## To do
Format every row below as a numbered list, skipping any blank lines.

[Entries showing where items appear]
# # # # # # #
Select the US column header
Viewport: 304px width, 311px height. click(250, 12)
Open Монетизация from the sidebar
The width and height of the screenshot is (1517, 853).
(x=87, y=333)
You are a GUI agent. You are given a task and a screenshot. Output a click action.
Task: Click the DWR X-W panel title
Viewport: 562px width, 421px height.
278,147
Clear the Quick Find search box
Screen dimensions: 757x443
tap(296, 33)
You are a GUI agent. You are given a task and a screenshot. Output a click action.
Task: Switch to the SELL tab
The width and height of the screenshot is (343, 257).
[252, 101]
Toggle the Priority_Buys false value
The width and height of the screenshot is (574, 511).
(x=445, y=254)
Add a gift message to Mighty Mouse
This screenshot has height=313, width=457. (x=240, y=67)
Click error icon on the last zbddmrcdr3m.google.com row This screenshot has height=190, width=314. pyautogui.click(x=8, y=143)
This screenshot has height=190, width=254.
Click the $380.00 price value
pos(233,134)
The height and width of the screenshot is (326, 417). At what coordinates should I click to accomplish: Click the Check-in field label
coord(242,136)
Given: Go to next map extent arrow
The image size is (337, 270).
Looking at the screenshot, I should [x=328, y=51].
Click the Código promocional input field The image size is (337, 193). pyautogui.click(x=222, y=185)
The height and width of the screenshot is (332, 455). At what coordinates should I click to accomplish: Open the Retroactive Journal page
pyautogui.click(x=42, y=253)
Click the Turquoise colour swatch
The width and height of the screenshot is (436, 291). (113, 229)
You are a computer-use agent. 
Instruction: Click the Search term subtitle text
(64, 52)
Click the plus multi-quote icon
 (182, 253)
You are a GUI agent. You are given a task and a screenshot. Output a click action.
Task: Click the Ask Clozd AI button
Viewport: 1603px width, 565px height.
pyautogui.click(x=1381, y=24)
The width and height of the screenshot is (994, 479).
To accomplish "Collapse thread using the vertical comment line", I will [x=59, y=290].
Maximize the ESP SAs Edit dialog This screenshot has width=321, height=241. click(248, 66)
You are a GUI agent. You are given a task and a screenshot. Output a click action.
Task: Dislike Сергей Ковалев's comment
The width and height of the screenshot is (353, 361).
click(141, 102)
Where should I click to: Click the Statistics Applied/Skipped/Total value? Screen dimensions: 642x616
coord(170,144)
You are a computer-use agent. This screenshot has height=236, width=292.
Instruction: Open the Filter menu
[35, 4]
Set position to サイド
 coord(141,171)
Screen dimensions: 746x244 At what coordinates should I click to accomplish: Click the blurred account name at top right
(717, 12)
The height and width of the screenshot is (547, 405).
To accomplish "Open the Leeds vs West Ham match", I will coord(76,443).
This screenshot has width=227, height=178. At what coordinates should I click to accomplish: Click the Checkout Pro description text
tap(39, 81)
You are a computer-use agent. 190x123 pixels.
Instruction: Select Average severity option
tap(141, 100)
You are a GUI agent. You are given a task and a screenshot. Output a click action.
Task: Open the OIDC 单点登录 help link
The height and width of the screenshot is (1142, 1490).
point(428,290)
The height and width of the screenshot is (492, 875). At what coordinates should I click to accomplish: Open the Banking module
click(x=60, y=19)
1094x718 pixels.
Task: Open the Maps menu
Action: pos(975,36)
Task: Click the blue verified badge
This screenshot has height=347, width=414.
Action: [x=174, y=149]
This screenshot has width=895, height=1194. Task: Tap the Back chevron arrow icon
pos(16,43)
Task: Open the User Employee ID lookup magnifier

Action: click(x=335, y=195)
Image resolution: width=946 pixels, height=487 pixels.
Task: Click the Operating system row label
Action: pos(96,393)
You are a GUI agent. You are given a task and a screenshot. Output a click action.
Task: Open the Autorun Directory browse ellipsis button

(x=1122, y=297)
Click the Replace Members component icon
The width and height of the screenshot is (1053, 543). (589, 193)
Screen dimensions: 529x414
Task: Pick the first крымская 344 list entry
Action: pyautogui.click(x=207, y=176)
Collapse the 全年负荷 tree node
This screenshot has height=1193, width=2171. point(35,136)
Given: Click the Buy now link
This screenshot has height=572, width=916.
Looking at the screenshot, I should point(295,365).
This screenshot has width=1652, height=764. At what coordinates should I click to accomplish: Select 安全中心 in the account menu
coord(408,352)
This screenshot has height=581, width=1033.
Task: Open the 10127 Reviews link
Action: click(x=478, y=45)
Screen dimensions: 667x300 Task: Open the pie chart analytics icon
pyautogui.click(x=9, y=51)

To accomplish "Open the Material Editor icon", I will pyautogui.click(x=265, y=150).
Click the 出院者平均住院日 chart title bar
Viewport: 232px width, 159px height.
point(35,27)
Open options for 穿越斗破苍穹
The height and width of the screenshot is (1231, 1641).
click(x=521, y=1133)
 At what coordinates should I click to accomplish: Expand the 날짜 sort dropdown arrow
# # # # # # #
## Exercise answer
1. Select the US column header
2. Viewport: 304px width, 311px height. click(250, 12)
3. Open Монетизация from the sidebar
4. The width and height of the screenshot is (1517, 853).
5. (x=87, y=333)
6. You are a GUI agent. You are given a task and a screenshot. Output a click action.
7. Task: Click the DWR X-W panel title
8. Viewport: 562px width, 421px height.
9. 278,147
10. Clear the Quick Find search box
11. Screen dimensions: 757x443
12. tap(296, 33)
13. You are a GUI agent. You are given a task and a screenshot. Output a click action.
14. Task: Switch to the SELL tab
15. The width and height of the screenshot is (343, 257).
16. [252, 101]
17. Toggle the Priority_Buys false value
18. The width and height of the screenshot is (574, 511).
19. (x=445, y=254)
20. Add a gift message to Mighty Mouse
21. This screenshot has height=313, width=457. (x=240, y=67)
22. Click error icon on the last zbddmrcdr3m.google.com row This screenshot has height=190, width=314. pyautogui.click(x=8, y=143)
23. This screenshot has height=190, width=254.
24. Click the $380.00 price value
25. pos(233,134)
26. The height and width of the screenshot is (326, 417). At what coordinates should I click to accomplish: Click the Check-in field label
27. coord(242,136)
28. Given: Go to next map extent arrow
29. The image size is (337, 270).
30. Looking at the screenshot, I should [x=328, y=51].
31. Click the Código promocional input field The image size is (337, 193). pyautogui.click(x=222, y=185)
32. The height and width of the screenshot is (332, 455). At what coordinates should I click to accomplish: Open the Retroactive Journal page
33. pyautogui.click(x=42, y=253)
34. Click the Turquoise colour swatch
35. The width and height of the screenshot is (436, 291). (113, 229)
36. You are a computer-use agent. 
37. Instruction: Click the Search term subtitle text
38. (64, 52)
39. Click the plus multi-quote icon
40.  (182, 253)
41. You are a GUI agent. You are given a task and a screenshot. Output a click action.
42. Task: Click the Ask Clozd AI button
43. Viewport: 1603px width, 565px height.
44. pyautogui.click(x=1381, y=24)
45. The width and height of the screenshot is (994, 479).
46. To accomplish "Collapse thread using the vertical comment line", I will [x=59, y=290].
47. Maximize the ESP SAs Edit dialog This screenshot has width=321, height=241. click(248, 66)
48. You are a GUI agent. You are given a task and a screenshot. Output a click action.
49. Task: Dislike Сергей Ковалев's comment
50. The width and height of the screenshot is (353, 361).
51. click(141, 102)
52. Where should I click to: Click the Statistics Applied/Skipped/Total value? Screen dimensions: 642x616
53. coord(170,144)
54. You are a computer-use agent. This screenshot has height=236, width=292.
55. Instruction: Open the Filter menu
56. [35, 4]
57. Set position to サイド
58.  coord(141,171)
59. Screen dimensions: 746x244 At what coordinates should I click to accomplish: Click the blurred account name at top right
60. (717, 12)
61. The height and width of the screenshot is (547, 405).
62. To accomplish "Open the Leeds vs West Ham match", I will coord(76,443).
63. This screenshot has width=227, height=178. At what coordinates should I click to accomplish: Click the Checkout Pro description text
64. tap(39, 81)
65. You are a computer-use agent. 190x123 pixels.
66. Instruction: Select Average severity option
67. tap(141, 100)
68. You are a GUI agent. You are given a task and a screenshot. Output a click action.
69. Task: Open the OIDC 单点登录 help link
70. The height and width of the screenshot is (1142, 1490).
71. point(428,290)
72. The height and width of the screenshot is (492, 875). At what coordinates should I click to accomplish: Open the Banking module
73. click(x=60, y=19)
74. 1094x718 pixels.
75. Task: Open the Maps menu
76. Action: pos(975,36)
77. Task: Click the blue verified badge
78. This screenshot has height=347, width=414.
79. Action: [x=174, y=149]
80. This screenshot has width=895, height=1194. Task: Tap the Back chevron arrow icon
81. pos(16,43)
82. Task: Open the User Employee ID lookup magnifier
83. Action: click(x=335, y=195)
84. Image resolution: width=946 pixels, height=487 pixels.
85. Task: Click the Operating system row label
86. Action: pos(96,393)
87. You are a GUI agent. You are given a task and a screenshot. Output a click action.
88. Task: Open the Autorun Directory browse ellipsis button
89. (x=1122, y=297)
90. Click the Replace Members component icon
91. The width and height of the screenshot is (1053, 543). (589, 193)
92. Screen dimensions: 529x414
93. Task: Pick the first крымская 344 list entry
94. Action: pyautogui.click(x=207, y=176)
95. Collapse the 全年负荷 tree node
96. This screenshot has height=1193, width=2171. point(35,136)
97. Given: Click the Buy now link
98. This screenshot has height=572, width=916.
99. Looking at the screenshot, I should point(295,365).
100. This screenshot has width=1652, height=764. At what coordinates should I click to accomplish: Select 安全中心 in the account menu
101. coord(408,352)
102. This screenshot has height=581, width=1033.
103. Task: Open the 10127 Reviews link
104. Action: click(x=478, y=45)
105. Screen dimensions: 667x300 Task: Open the pie chart analytics icon
106. pyautogui.click(x=9, y=51)
107. To accomplish "Open the Material Editor icon", I will pyautogui.click(x=265, y=150).
108. Click the 出院者平均住院日 chart title bar
109. Viewport: 232px width, 159px height.
110. point(35,27)
111. Open options for 穿越斗破苍穹
112. The height and width of the screenshot is (1231, 1641).
113. click(x=521, y=1133)
114.  At what coordinates should I click to accomplish: Expand the 날짜 sort dropdown arrow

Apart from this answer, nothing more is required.